Texto del documento:
╔══
El estado actual de las relaciones entre Serbia y Kosovo, a examen: resultados electorales, crisis gubernamentales y el papel de Rusia, EE UU y la UE en los Balcanes.

Balcanes
Un mural con la imagen de Vladímir Putin y Donald Trump junto a la frase "Kosovo es Serbia" en Belgrado. Pierre Crom/Getty Images

Con suma recurrencia nos referimos al no alineamiento político del mariscal Tito como si fuera una invención propia. Este planteamiento tiene un origen anterior y, en realidad, parte de una necesidad histórica. Los diplomáticos serbios del siglo XIX se familiarizaron con todo tipo de artimañas para subsistir ante el Imperio otomano, el ruso y el austro-húngaro. Educados en las capitales europeas, la diplomacia serbia en el Congreso de Berlín (1878), como más tarde la diplomacia local durante la formación del Reino de los Serbios, Croatas y Eslovenos, abrió el frasco de la esencias para desenvolverse con éxito en las altas instancias. Pero había una premisa elemental: dependían de las potencias internacionales para poder ejercer su autonomía política. En realidad, Tito solo siguió una larga estela marcada por la diplomacia de los eslavos del sur, aunque lo hiciera bajo bandera socialista y con una dimensión, si se quiere, más suntuosa: fumando puros durante la Guerra Fría.
╚══
Filas:
╔══
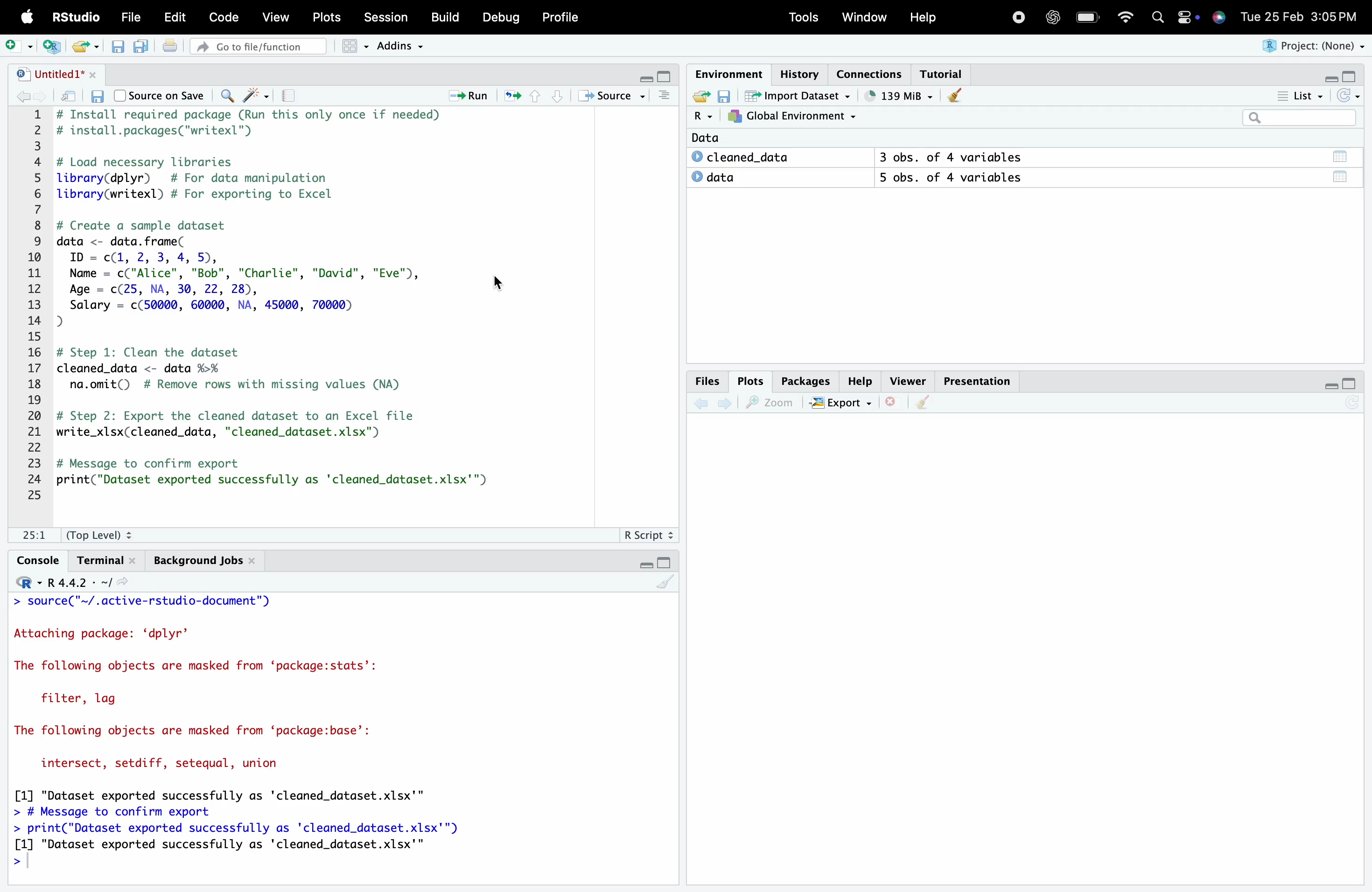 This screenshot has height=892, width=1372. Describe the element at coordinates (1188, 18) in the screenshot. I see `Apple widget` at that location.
╚══
╔══
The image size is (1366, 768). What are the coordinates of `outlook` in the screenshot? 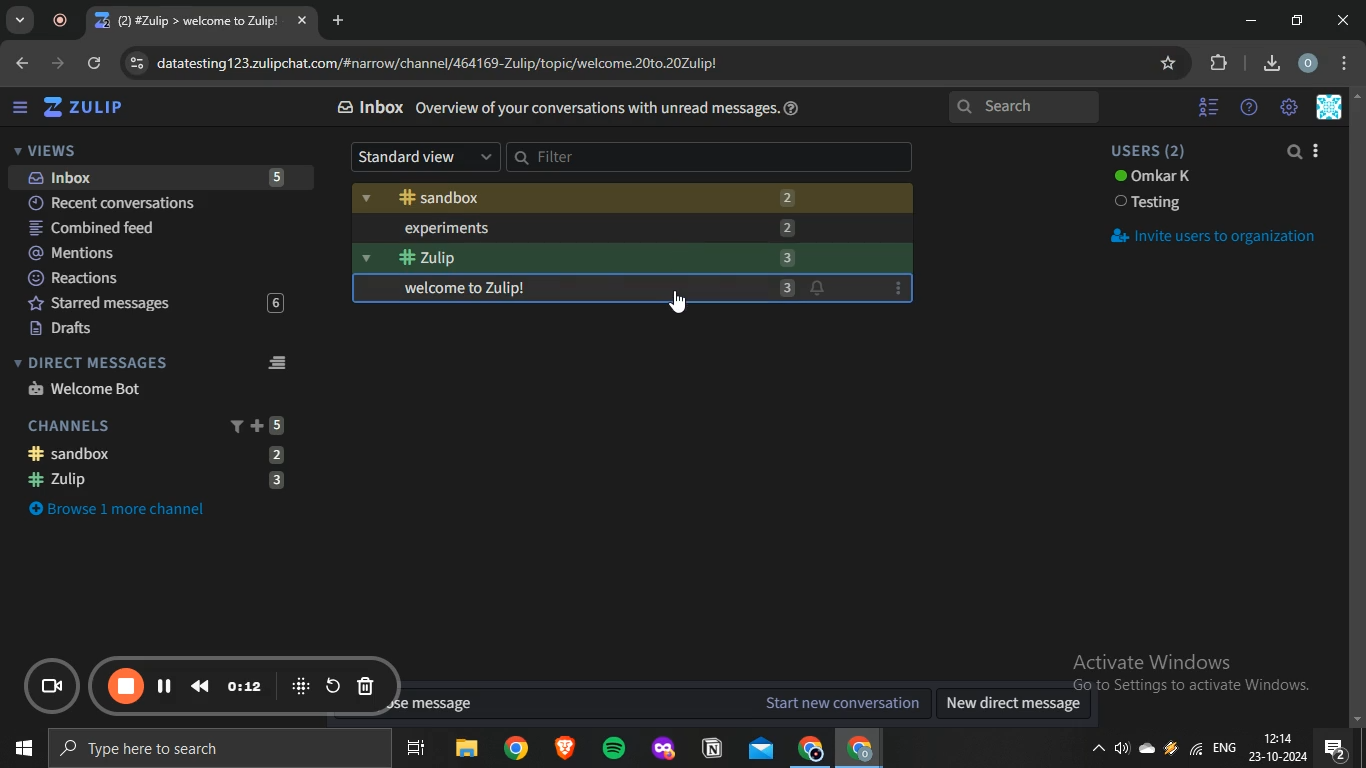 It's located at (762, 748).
╚══
Objetivo de la tarea:
Transcribe sin cambios el tramo del texto sobre Serbia y Kosovo que va desde "El estado actual" hasta "en los Balcanes.", ambos incluidos. El listado no interviene para nada en esto.

Respuesta completa:
El estado actual de las relaciones entre Serbia y Kosovo, a examen: resultados electorales, crisis gubernamentales y el papel de Rusia, EE UU y la UE en los Balcanes.